Estávamos, agora, em 1915, no palacete do Senador. Sentado numa cadeira estofada, bebericava o seu chimarrão, enquanto proseava com um grupo de parlamentares e congêneres.
-Veja, Carlos, há sempre um parlamentar pronto para trazer a chaleira de água quente para reabastecer a sua cuia de chimarrão.
-É a “turma do bico da chaleira”, que entrou para o folclore político brasileiro e também foi tema de uma marchinha e carnaval.
-Uns bajuladores...
De súbito, Pinheiro Machado se levantou, deixando a cuia de chimarrão com um dos presentes, e anunciou a sua ida ao Hotel dos Estrangeiros onde visitaria seu amigo, o Dr. Rubião Júnior, que chagara de São Paulo.
-É agora que acontecerá a tragédia. - disse-me o Elio com uma voz macabra.
Evidentemente, eu e Elio, testemunhas oculares da história, rumamos também para lá.
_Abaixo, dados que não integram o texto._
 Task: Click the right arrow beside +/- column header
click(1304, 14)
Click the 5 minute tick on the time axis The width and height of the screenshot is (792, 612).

No vestíbulo do Hotel dos Estrangeiros, o General Pinheiro Machado se dirigiu a dois deputados federais pelo estado de São Paulo.
Demonstrando excelente humor, ele chamou os dois para subirem até os aposentos do Dr. Rubião Júnior. Os dois, mesmo mostrando-se alegres, recusaram.
Nesse ínterim, um sujeito, não tão bem trajado como os demais, perguntou quem era o Sr. Pinheiro Machado.
-Carlos, é o Manso de Paiva.
-Estranhíssimo que não conheça o Senador. - comentei.
Quando atravessava o saguão de entrada para a sala do hotel, Pinheiro Machado recebeu uma punhalada pelas costas de Manso de Paiva, que poucos viram de tão discreta.
 O General Pinheiro Machado desceu calmamente a escadaria, encaminhou-se para a sala de visitas do hotel e, somente lá, declarou que recebera uma punhalada nas costas. Sentou-se numa cadeira e expirou.
Foi uma comoção geral que se alastraria por todo Brasil.
Sem esboçar resistência, o assassino entregou o punhal dizendo que agira por conta própria.
-Isso não me parece verdade, Elio.
-Mas essa versão é a que ficará. - afirmou-me, enquanto nos afastávamos de lá.